Lou, I agree that the CCAs typically come about in an actual case and the agent will submit an issue to the Chief Counsel Office of what position to take. And so, hopefully, this actual case will come to a different conclusion. The concern of this case is that it basically puts all GRATs involving hard-to-value assets at risk. If you use an appraisal that ends up being the wrong value, do you risk that the full amount transferred to the GRAT is a gift? The whole point of – the major advantage of GRATs is that we can shift future appreciation, but not make a huge gift upfront.

Well, that just puts every GRAT involving a hard-to-value asset under the rationale of this CCA at risk of having a large gift. And, it is just totally egregious, particularly in light of the fact that the regulations not only allow us to define the annuity amount in terms of the finally determined gift tax value going in, but it also has a provision that the instrument can say that: “In the event of an incorrect determination of the value, this is what you do after the fact.” (Regulation §25.2702-3(b)(1)(ii)(B) & §25.2702-3(b)(2).)
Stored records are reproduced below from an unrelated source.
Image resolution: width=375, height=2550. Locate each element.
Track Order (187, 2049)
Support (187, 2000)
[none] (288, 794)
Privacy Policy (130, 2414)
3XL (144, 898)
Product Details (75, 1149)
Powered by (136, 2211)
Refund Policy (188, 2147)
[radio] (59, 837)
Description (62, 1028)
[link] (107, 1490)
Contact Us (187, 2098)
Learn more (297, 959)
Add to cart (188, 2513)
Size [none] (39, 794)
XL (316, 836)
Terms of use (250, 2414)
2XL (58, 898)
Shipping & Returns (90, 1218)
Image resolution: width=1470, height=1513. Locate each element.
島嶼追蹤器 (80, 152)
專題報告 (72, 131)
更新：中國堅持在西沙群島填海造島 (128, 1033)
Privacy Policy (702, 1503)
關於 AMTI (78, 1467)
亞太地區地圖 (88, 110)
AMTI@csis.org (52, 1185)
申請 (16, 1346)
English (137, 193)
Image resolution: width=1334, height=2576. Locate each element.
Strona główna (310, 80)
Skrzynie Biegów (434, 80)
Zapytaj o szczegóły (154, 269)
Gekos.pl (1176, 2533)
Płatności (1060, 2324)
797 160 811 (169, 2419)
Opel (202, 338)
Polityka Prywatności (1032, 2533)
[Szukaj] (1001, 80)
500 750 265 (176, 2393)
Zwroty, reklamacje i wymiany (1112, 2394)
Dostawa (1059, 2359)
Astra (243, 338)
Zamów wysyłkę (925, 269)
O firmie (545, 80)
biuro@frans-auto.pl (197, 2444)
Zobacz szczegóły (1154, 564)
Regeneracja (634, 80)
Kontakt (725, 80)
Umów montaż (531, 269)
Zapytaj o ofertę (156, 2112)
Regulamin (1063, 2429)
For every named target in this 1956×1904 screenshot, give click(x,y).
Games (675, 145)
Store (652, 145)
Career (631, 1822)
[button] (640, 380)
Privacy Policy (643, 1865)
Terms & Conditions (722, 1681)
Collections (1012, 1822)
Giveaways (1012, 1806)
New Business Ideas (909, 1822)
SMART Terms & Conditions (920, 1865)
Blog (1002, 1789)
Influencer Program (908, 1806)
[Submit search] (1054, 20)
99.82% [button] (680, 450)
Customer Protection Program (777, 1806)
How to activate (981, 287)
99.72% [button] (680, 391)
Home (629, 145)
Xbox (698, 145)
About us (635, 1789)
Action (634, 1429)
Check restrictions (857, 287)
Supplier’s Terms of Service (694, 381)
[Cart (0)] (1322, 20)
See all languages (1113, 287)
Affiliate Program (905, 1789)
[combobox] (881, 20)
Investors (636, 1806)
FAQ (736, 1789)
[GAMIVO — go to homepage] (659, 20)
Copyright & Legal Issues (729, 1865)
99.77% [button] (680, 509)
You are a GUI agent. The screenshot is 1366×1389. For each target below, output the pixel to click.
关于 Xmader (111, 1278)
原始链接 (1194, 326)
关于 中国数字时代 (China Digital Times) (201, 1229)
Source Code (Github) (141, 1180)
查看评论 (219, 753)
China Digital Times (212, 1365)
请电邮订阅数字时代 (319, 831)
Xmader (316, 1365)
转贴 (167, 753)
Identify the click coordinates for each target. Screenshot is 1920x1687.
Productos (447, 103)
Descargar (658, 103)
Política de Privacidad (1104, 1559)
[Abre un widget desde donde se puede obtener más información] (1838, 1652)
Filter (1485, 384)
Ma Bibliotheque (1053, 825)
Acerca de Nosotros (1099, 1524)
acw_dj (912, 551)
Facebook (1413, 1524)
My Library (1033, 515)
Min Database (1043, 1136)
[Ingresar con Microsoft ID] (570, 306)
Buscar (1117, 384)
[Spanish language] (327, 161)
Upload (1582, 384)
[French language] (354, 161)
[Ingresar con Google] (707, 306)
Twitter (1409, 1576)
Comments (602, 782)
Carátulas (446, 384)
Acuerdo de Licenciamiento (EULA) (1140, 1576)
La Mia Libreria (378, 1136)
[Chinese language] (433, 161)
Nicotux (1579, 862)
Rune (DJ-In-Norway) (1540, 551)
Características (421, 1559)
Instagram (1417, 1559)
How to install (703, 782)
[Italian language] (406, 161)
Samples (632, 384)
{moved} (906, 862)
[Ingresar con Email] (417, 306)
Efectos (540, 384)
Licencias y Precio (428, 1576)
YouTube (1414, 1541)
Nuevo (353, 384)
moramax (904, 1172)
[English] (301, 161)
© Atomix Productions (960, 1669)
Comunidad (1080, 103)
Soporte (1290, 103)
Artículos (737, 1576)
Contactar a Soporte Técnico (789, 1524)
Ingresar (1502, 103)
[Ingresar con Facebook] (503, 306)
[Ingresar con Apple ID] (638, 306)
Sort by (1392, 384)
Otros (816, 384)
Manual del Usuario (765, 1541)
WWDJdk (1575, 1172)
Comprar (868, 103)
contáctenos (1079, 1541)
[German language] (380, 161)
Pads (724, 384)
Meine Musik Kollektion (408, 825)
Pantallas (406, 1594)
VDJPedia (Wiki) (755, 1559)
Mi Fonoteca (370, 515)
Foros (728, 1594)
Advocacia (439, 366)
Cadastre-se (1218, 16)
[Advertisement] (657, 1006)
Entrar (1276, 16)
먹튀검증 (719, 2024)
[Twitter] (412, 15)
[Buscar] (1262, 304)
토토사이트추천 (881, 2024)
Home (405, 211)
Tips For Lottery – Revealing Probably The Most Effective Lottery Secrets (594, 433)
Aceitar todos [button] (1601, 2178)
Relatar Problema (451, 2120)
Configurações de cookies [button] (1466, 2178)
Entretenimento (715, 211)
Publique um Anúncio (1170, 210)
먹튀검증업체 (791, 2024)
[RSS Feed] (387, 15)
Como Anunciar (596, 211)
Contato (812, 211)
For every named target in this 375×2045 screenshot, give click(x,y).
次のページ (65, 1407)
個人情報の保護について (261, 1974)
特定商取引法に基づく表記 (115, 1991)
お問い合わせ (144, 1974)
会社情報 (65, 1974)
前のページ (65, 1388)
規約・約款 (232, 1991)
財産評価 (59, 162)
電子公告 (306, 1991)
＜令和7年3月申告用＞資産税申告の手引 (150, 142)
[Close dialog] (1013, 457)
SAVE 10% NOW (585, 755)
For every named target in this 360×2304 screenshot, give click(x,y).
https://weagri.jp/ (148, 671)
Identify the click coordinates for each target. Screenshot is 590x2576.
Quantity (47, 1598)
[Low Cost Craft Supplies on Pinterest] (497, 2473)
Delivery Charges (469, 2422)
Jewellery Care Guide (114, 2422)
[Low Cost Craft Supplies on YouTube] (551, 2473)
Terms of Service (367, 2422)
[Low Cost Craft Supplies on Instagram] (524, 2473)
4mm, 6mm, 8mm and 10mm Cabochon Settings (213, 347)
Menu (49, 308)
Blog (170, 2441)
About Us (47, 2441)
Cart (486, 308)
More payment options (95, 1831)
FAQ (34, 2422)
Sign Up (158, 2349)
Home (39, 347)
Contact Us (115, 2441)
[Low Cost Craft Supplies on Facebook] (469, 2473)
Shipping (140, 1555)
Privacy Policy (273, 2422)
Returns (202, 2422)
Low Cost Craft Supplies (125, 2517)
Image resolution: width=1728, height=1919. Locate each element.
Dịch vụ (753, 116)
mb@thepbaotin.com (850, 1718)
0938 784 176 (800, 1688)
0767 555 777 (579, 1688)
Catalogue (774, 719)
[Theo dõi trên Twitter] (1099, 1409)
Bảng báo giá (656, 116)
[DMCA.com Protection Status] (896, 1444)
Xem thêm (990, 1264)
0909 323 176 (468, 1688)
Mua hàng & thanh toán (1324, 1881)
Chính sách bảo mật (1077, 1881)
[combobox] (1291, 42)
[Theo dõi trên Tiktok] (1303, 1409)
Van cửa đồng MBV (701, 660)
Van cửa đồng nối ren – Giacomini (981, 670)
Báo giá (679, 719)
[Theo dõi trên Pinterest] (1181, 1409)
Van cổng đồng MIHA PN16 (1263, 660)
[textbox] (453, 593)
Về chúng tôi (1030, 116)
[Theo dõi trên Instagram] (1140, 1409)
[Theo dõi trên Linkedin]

And so, the IRS approach of saying that it’s using the Atkinson Case to say an inaccurate appraisal just totally blows up the GRAT, resulting in the full gift amount going in — is just really an outrageous position. And I agree that, I certainly hope, the case doesn’t go that way. But, I certainly also agree with Lou. You have very good ideas on steps to take so that we don’t have the IRS viewing our situation as an abusive cheater sort of situation, and not to take this sort of position. But, this is a very surprising result from this CCA and troubling, in the event that it should be upheld by the courts.

I completely agree.

Thank you, Steve and Lou, for discussing this recently issued IRS ruling and its effect on the administration of GRATs holding hard-to-value assets.